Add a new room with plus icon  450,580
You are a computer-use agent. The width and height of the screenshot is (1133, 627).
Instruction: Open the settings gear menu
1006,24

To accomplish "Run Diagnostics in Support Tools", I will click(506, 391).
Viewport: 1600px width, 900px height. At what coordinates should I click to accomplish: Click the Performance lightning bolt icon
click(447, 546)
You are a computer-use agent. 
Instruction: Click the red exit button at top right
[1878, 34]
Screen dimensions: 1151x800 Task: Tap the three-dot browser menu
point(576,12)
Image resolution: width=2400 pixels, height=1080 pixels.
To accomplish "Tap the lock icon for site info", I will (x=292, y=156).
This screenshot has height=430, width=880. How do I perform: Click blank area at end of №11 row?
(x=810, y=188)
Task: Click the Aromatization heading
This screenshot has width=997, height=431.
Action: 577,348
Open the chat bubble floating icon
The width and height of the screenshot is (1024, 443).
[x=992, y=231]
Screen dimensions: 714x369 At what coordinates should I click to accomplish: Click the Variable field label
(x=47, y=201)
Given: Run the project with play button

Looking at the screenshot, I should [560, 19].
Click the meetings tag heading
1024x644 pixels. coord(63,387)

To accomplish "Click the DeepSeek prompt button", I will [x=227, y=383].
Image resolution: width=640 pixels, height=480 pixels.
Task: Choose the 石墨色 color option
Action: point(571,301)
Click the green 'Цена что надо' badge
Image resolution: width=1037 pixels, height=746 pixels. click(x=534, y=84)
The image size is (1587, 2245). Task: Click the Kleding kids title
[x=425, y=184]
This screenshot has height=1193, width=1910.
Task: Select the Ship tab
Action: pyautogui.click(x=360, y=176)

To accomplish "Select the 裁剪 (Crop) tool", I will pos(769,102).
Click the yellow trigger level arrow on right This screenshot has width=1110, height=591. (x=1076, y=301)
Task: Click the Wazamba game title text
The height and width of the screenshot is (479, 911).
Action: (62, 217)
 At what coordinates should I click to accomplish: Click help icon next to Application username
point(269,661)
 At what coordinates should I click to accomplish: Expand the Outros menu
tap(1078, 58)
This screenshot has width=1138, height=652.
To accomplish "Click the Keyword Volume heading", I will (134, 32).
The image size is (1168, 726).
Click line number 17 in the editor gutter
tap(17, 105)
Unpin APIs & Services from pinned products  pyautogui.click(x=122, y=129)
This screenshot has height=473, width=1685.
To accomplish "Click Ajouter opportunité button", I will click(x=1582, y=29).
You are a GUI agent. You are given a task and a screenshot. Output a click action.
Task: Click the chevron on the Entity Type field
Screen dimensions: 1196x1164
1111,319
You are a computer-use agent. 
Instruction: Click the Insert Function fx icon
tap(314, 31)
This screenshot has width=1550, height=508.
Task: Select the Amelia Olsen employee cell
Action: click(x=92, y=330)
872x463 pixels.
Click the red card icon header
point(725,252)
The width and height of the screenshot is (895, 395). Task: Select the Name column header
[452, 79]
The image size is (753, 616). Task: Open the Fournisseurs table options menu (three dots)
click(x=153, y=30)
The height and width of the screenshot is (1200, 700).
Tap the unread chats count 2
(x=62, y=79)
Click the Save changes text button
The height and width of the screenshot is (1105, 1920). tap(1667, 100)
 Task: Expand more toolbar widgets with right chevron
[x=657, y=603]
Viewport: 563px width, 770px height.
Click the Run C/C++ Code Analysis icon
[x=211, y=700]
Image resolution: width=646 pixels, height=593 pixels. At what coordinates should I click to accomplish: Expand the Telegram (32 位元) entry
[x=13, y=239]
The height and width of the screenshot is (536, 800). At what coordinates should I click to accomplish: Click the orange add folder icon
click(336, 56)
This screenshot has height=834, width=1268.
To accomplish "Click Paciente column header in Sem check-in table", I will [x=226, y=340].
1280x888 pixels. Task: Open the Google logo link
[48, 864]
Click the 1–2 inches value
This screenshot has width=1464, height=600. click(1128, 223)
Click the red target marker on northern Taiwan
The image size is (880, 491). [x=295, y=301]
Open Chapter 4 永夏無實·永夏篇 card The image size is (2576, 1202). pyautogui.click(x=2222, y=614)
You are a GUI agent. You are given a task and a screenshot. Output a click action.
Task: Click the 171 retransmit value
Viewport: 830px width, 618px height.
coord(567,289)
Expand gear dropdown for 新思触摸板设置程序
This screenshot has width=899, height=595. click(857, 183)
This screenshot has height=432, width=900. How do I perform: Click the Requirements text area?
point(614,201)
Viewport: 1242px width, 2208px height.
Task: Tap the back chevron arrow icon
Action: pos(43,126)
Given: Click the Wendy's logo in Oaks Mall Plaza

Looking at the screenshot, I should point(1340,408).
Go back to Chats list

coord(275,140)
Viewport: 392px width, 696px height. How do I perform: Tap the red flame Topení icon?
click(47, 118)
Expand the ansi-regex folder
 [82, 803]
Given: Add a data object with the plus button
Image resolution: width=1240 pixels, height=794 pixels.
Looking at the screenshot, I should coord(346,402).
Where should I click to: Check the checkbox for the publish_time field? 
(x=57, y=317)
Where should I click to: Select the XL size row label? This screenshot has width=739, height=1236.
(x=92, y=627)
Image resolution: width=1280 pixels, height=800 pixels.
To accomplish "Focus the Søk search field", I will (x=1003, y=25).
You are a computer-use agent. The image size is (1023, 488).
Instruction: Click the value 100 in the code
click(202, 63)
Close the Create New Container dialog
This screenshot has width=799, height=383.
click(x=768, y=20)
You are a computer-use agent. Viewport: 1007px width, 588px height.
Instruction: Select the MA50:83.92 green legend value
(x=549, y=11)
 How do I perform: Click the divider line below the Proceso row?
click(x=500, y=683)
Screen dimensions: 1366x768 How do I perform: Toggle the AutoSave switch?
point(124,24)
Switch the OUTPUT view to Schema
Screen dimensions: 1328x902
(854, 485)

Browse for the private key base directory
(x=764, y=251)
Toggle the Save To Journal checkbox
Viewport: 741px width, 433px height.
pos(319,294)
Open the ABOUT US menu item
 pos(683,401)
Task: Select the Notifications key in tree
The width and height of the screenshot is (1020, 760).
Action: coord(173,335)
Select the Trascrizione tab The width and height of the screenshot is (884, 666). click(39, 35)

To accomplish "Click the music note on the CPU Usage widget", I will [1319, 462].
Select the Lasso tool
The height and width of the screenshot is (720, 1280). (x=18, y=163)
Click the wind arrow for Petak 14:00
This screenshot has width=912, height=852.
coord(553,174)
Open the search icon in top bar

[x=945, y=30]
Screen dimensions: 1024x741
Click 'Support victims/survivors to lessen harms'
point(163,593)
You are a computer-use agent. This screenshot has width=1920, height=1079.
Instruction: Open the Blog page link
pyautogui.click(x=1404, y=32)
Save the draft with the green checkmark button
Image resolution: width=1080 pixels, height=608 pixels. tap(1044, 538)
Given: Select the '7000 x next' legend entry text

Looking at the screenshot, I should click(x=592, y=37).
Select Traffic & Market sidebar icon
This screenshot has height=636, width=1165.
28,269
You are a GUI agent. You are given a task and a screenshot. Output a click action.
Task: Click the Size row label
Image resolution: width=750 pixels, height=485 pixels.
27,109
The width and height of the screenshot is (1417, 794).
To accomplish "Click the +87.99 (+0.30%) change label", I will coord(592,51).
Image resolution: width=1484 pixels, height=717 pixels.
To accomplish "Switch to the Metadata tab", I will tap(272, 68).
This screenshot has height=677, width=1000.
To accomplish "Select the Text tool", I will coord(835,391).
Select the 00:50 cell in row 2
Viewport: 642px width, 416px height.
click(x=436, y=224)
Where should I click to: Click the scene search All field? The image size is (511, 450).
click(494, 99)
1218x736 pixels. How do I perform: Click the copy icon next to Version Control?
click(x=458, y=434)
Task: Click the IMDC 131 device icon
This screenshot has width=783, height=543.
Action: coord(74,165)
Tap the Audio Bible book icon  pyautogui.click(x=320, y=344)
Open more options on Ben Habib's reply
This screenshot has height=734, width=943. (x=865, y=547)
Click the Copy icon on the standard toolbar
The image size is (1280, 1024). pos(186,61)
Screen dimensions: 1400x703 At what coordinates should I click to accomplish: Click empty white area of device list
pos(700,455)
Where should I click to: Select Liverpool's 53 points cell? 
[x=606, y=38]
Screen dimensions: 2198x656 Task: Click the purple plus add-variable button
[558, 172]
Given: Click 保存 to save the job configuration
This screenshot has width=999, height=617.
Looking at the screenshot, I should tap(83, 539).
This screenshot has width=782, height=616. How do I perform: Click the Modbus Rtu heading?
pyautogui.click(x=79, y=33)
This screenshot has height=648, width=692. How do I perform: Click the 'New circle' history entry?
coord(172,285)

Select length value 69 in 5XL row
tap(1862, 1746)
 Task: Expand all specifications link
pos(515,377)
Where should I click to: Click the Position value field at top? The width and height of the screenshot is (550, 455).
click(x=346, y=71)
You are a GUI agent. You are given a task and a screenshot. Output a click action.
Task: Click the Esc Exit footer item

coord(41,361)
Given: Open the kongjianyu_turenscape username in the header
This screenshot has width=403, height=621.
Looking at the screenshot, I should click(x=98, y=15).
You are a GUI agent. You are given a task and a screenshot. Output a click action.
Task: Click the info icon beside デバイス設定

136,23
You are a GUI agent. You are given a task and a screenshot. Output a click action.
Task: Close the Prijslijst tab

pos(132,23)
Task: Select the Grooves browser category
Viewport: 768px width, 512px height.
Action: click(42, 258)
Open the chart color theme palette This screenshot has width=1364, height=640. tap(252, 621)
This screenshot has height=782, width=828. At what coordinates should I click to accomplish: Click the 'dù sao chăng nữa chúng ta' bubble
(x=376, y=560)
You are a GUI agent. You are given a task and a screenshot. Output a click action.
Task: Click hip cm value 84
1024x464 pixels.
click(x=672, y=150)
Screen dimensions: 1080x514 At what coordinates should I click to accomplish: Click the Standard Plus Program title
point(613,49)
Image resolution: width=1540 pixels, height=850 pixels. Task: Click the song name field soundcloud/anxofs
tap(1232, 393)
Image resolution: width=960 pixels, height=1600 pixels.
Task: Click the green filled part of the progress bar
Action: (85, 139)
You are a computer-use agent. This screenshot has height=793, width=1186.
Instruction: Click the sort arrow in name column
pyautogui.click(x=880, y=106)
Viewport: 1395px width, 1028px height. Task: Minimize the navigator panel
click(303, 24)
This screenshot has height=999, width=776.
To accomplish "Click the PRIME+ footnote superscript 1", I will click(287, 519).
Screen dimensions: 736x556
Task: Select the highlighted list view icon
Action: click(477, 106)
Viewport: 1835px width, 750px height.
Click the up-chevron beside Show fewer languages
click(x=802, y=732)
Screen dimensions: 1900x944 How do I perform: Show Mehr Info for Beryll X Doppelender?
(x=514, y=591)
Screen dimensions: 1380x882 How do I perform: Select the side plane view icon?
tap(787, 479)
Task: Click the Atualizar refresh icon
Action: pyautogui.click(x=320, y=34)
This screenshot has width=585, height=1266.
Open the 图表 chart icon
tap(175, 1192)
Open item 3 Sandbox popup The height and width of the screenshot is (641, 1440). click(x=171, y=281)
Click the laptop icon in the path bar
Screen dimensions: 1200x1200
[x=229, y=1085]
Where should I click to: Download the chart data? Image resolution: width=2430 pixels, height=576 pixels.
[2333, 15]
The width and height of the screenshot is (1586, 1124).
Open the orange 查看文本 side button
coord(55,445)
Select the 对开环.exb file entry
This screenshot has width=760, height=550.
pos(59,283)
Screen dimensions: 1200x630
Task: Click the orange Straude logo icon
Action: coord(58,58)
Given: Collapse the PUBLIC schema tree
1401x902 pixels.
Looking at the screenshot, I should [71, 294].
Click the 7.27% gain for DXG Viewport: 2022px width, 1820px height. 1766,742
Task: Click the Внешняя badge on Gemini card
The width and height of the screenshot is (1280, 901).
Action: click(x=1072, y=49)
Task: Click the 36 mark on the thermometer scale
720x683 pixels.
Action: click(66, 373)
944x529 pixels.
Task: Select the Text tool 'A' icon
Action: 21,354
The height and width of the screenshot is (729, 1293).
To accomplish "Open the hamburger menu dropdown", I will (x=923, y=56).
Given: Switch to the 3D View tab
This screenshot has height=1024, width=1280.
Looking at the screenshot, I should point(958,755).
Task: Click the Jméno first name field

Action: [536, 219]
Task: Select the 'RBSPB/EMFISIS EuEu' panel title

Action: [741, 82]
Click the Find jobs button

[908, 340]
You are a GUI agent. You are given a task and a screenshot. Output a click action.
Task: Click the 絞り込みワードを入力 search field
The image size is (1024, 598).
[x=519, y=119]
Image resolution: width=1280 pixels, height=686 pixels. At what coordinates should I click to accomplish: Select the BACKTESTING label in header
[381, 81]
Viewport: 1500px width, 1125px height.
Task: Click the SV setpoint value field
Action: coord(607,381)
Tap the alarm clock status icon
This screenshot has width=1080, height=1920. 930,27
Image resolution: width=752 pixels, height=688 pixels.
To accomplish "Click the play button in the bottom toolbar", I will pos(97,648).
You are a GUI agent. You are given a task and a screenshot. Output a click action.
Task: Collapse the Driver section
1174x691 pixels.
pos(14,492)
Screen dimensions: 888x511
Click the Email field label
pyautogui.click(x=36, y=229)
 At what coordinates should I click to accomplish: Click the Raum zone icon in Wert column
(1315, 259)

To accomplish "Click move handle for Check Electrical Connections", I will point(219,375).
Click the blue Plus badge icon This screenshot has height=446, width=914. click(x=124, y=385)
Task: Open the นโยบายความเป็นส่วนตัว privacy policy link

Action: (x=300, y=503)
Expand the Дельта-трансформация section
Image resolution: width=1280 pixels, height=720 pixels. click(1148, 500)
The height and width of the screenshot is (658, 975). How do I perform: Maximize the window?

+---+

● **ASSIGNMENT**
A line belongs in the answer if it contains the word "tree"; please copy each such line from the material.

● **EXERCISE SOLUTION**
Task: Select the Notifications key in tree
Given: Collapse the PUBLIC schema tree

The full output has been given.